(Given information)
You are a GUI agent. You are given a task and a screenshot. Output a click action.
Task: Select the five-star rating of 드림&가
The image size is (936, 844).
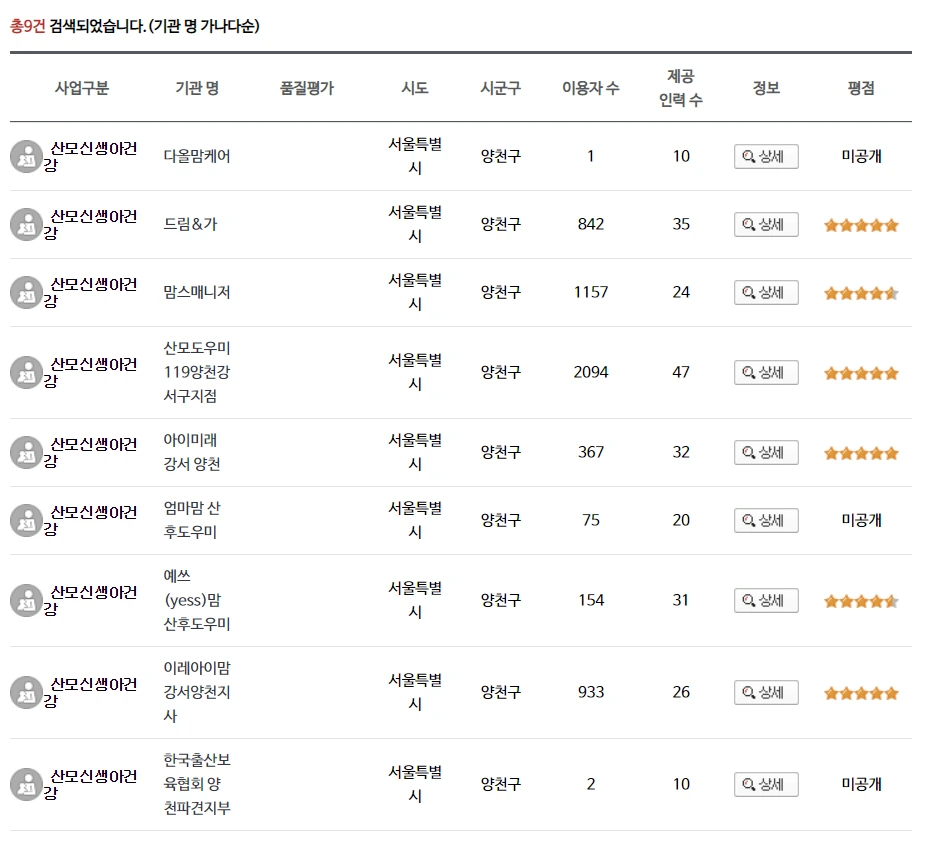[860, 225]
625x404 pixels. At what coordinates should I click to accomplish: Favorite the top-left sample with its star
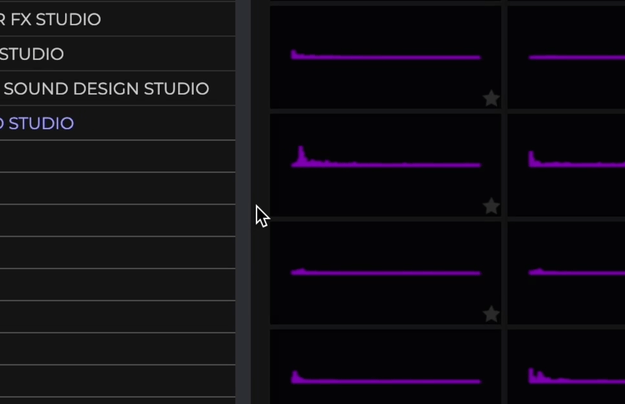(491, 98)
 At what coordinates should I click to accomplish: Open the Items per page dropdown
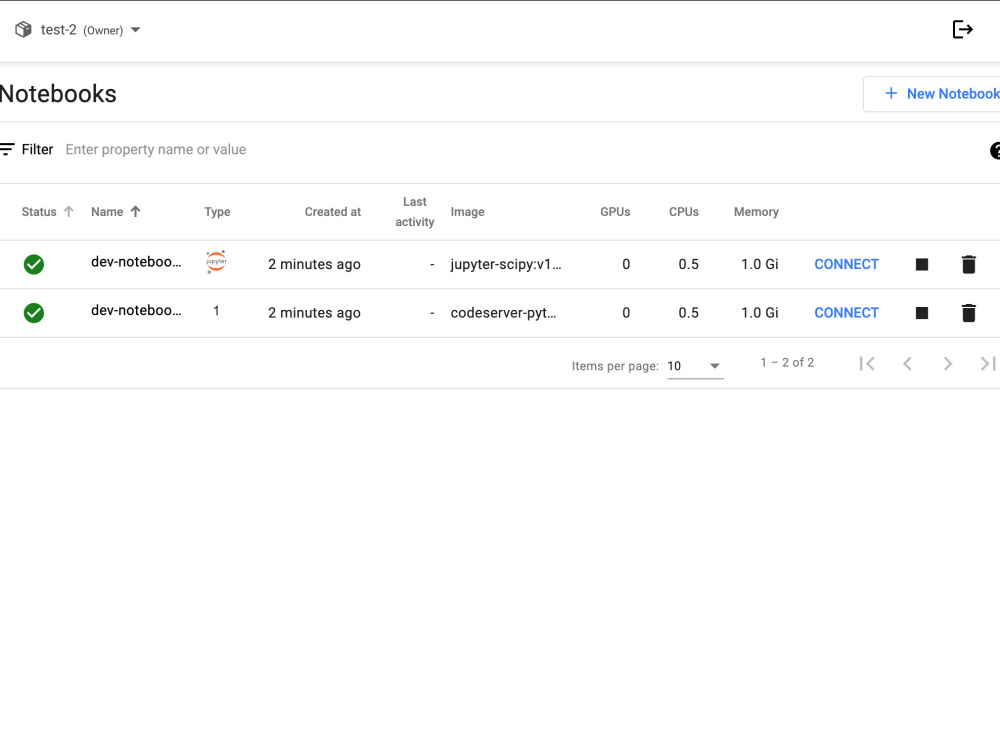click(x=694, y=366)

* * *

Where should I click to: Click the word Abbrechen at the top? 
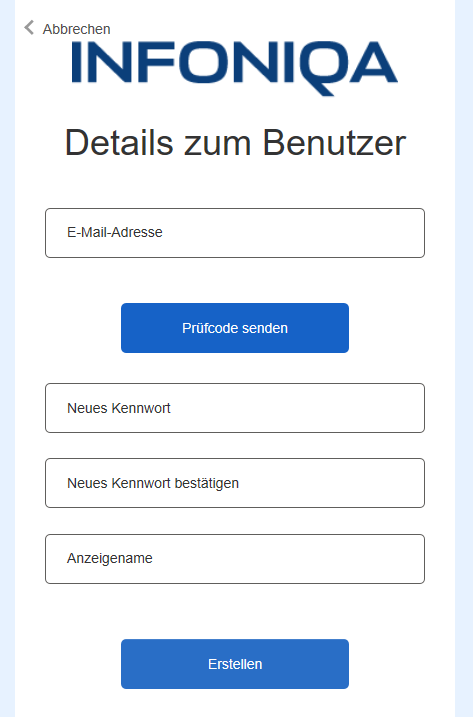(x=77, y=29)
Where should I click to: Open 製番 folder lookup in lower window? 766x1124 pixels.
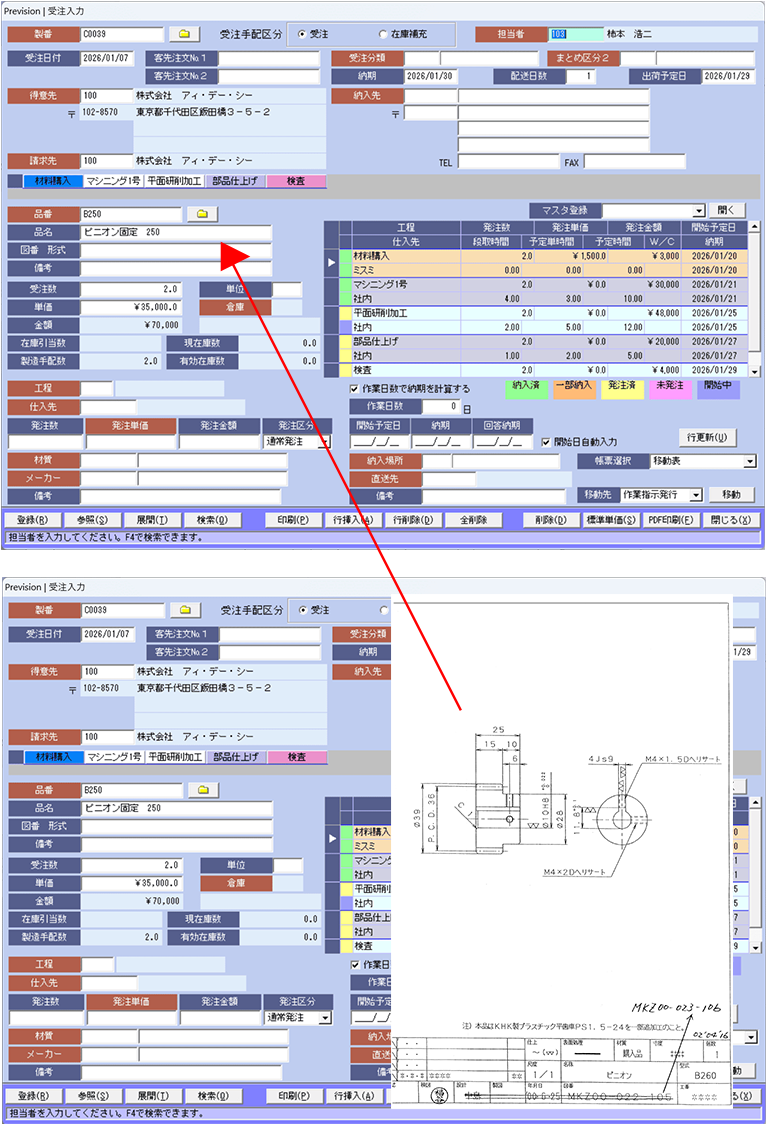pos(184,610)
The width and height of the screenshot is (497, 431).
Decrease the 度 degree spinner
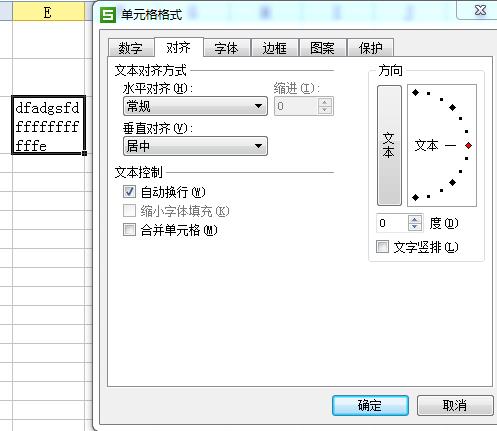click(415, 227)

--

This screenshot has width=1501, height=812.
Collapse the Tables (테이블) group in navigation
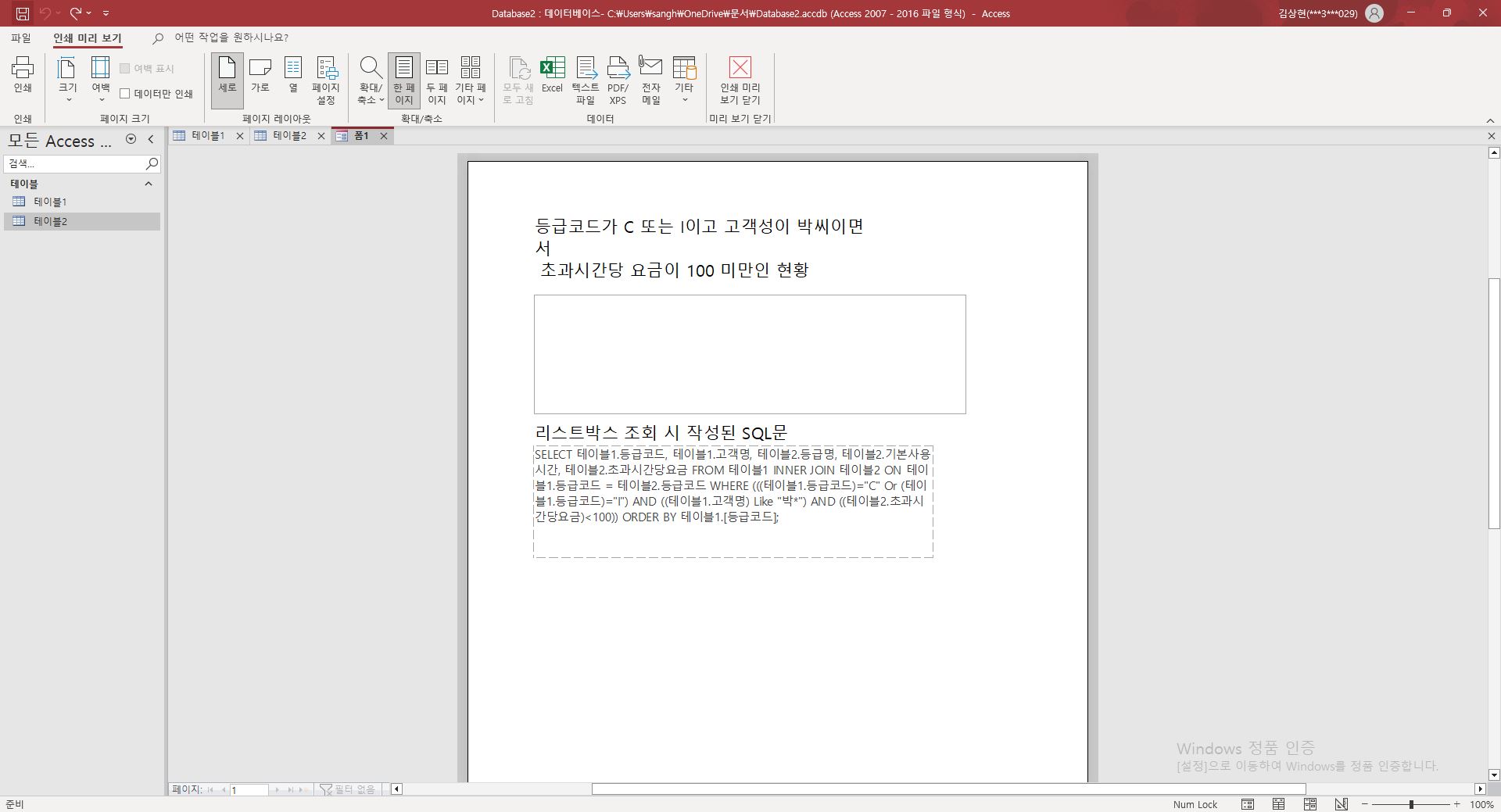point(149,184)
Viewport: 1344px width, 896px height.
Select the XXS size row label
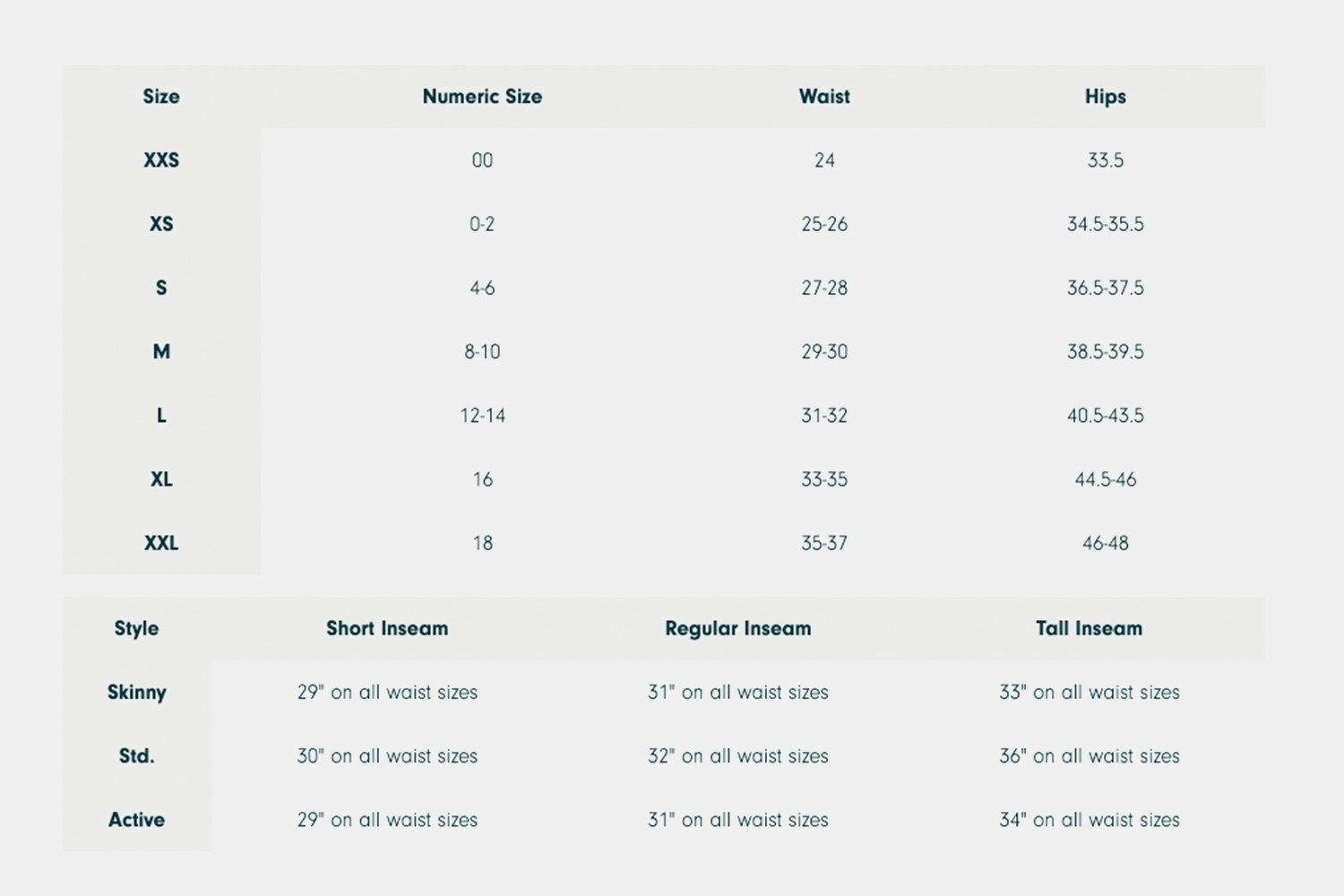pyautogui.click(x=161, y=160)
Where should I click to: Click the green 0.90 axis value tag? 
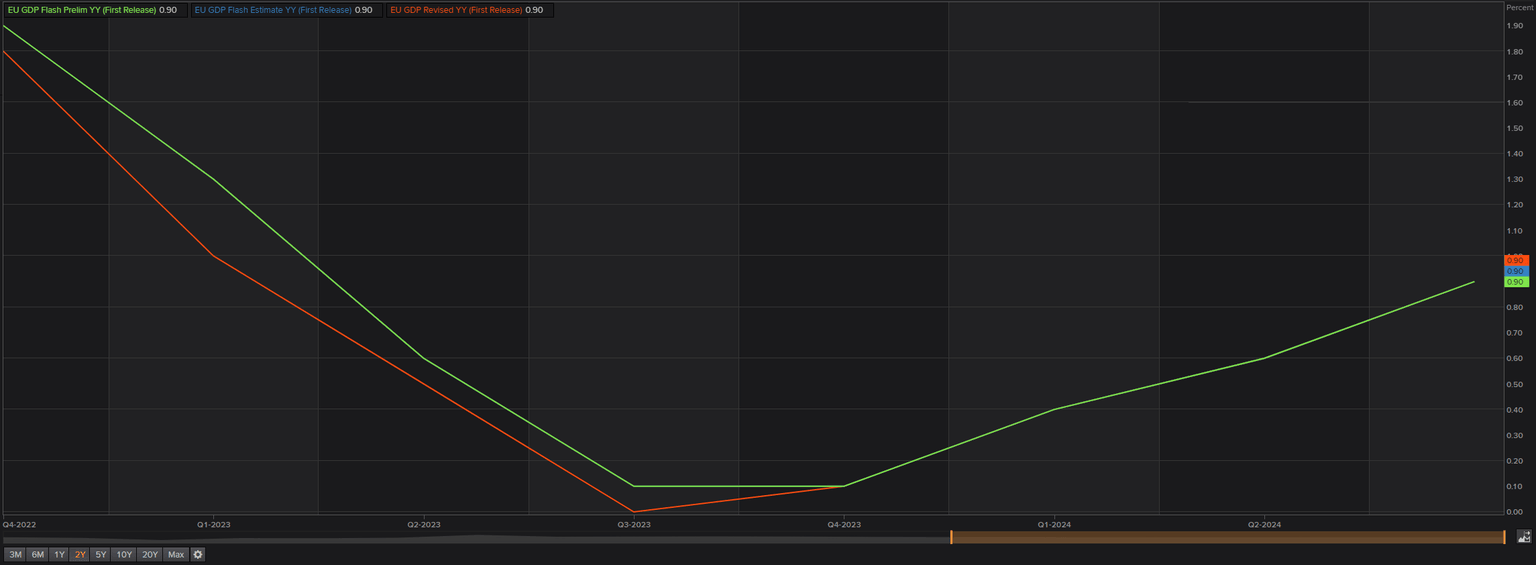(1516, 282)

(Your instructions) Filter the listing above for lines with the word "width", and copy each one you find.

(Worked solution)
The width and height of the screenshot is (497, 431).
This screenshot has width=1501, height=812.
Viewport: 1344px width, 896px height.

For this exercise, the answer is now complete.